Gestellte Aufgabe A: Prüfe, ob die folgenden Aussagen mit dem Lesetext übereinstimmen, und beantworte jede mit Ja oder Nein samt den entscheidenden Worten des Lesetextes als wörtlichem Zitat: (i) Die Klage wurde am 21. Juni 2004 erhoben. (ii) Nach Ansicht der Klägerin unterliegen Entgelte für Endnutzerleistungen nach dem neuen TKG grundsätzlich einer vorherigen Genehmigung. (iii) Nach Ansicht der Klägerin ordnet § 150 Abs. 1 TKG n.F. die Fortgeltung der Normen des alten Rechts an.
Gestellte Aufgabe B: Gib aus den Datensätzen die Zeilen unverändert wieder, beginnend mit der Zeile, die „This screenshot has width=2520, height=1466.“ enthält, und endend nach der Zeile, die „click(100, 169)“ enthält.

Lesetext:

________________________

Mit ihrer am 21. Juni 2004 erhobenen Klage macht die Klägerin geltend, ungeachtet der Frage der Rechtmäßigkeit des Bescheides der Regulierungsbehörde vom 8. Juni 2004 sei jedenfalls die darin festgestellte Verpflichtung mit dem In- krafttreten des TKG vom 22. Juni 2004, BGBl. I 1190, (TKG n.F.) erloschen, weil danach Entgelte für Endnutzerleistungen grundsätzlich nur der nachträglichen Regulierung unterlägen. Die Exante-Genehmigungspflichtigkeit bestehe auch nicht nach der Übergangsvorschrift des § 150 Abs. 1 TKG n.F. fort. Dieser ordne nur die fortdauernde Wirksamkeit konkretindividueller Feststellungen und Verpflichtungen, nicht jedoch die Fortgeltung der Normen des alten Rechts an. Sie habe ein berechtigtes Interesse an dieser Feststellung, weil die Beklagte durch die Erteilung der Genehmigung für die Entgelte und entgeltrelevanten Bestandteile der AGB für die Paketangebote Konsequenzen aus dem streitgegenständlichen Bescheid gezogen habe.

________________________

Zu bearbeitende Datensätze:
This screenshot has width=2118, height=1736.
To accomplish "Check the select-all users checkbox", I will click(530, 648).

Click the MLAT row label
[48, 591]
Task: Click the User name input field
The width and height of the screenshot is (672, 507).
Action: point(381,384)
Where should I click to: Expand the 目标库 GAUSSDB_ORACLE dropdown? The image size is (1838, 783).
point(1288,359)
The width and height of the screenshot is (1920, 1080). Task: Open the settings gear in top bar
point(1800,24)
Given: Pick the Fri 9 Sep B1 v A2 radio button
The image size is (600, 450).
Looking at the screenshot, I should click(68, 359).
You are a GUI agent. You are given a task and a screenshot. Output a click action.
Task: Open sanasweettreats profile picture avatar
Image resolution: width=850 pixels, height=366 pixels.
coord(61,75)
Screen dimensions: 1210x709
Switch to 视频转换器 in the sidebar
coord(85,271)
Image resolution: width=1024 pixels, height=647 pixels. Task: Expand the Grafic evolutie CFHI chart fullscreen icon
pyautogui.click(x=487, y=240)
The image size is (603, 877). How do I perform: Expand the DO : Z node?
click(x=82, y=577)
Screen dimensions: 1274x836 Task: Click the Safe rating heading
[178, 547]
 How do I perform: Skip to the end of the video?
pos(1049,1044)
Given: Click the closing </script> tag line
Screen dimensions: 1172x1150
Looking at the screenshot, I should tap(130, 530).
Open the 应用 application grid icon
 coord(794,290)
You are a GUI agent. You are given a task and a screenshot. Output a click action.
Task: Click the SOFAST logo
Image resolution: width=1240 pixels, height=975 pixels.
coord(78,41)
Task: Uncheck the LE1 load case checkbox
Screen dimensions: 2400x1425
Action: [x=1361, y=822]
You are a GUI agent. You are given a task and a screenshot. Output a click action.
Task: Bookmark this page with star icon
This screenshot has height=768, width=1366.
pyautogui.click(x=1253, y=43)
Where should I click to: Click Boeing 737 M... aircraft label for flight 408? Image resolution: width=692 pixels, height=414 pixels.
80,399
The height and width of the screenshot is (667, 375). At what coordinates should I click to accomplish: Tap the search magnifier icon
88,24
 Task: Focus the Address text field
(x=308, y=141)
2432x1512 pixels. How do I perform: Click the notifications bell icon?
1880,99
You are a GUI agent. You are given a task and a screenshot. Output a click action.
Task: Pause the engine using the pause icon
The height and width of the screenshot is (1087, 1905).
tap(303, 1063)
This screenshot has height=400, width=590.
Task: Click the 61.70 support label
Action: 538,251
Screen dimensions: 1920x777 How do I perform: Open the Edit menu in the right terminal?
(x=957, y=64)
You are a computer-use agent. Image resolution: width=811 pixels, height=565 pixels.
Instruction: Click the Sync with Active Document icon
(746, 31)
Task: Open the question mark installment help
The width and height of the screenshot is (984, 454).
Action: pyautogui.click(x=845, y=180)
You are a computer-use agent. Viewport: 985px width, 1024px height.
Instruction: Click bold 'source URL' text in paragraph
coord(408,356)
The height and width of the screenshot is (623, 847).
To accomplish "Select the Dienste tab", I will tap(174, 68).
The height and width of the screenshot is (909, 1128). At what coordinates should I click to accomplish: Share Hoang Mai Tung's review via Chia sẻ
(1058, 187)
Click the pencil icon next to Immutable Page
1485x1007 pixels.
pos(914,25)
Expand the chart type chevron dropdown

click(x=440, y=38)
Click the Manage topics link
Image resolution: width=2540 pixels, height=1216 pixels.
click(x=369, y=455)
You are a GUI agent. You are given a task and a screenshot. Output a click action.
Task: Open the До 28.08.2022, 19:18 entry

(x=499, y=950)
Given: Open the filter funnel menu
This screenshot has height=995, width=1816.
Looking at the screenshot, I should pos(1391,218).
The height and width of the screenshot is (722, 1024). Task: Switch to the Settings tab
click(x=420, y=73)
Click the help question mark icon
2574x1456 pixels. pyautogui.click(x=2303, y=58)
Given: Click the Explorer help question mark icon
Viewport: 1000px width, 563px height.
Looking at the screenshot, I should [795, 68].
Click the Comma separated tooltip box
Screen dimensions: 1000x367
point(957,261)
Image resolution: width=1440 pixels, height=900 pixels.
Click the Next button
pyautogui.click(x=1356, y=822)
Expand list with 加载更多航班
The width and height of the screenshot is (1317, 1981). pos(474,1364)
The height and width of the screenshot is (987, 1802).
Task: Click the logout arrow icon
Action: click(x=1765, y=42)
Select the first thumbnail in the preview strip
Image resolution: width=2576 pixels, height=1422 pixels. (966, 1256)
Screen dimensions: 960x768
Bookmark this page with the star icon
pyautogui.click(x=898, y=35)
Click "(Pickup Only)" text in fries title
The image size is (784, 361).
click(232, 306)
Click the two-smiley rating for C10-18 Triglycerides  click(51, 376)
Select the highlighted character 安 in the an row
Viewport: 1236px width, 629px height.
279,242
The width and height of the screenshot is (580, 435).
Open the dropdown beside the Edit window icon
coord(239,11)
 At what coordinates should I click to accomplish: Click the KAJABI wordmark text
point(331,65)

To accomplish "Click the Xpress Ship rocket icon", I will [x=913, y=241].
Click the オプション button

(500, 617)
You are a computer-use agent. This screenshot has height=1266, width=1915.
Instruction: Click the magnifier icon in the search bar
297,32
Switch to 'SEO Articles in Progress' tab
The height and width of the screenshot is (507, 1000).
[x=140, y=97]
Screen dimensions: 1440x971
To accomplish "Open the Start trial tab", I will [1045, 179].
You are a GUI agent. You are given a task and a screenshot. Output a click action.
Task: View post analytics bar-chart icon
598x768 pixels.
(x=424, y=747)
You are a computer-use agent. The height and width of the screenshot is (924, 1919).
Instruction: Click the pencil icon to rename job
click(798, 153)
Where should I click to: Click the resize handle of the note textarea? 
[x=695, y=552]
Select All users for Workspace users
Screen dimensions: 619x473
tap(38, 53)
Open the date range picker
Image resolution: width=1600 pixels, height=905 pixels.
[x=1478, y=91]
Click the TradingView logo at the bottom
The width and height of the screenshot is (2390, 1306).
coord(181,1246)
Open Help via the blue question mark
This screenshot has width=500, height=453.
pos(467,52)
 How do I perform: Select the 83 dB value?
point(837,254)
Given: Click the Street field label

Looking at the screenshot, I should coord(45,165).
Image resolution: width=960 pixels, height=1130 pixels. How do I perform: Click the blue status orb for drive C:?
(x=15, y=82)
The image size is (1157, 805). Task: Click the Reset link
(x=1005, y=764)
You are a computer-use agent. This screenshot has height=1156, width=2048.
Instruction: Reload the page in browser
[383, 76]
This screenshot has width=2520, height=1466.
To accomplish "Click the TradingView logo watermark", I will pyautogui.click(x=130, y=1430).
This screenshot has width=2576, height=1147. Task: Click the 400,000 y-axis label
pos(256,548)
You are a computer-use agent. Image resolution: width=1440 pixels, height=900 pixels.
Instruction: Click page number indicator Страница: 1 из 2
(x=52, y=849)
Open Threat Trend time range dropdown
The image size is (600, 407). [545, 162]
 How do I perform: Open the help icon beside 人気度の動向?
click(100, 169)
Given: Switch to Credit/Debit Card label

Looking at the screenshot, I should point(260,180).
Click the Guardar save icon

________________________

Lösung A:
(i) Ja: „Mit ihrer am 21. Juni 2004 erhobenen Klage“
(ii) Nein: „weil danach Entgelte für Endnutzerleistungen grundsätzlich nur der nachträglichen Regulierung unterlägen“
(iii) Nein: „Dieser ordne nur die fortdauernde Wirksamkeit konkretindividueller Feststellungen und Verpflichtungen, nicht jedoch die Fortgeltung der Normen des alten Rechts an.“

Lösung B:
This screenshot has width=2520, height=1466.
To accomplish "Click the TradingView logo watermark", I will pyautogui.click(x=130, y=1430).
This screenshot has width=2576, height=1147. Task: Click the 400,000 y-axis label
pos(256,548)
You are a computer-use agent. Image resolution: width=1440 pixels, height=900 pixels.
Instruction: Click page number indicator Страница: 1 из 2
(x=52, y=849)
Open Threat Trend time range dropdown
The image size is (600, 407). [545, 162]
 How do I perform: Open the help icon beside 人気度の動向?
click(100, 169)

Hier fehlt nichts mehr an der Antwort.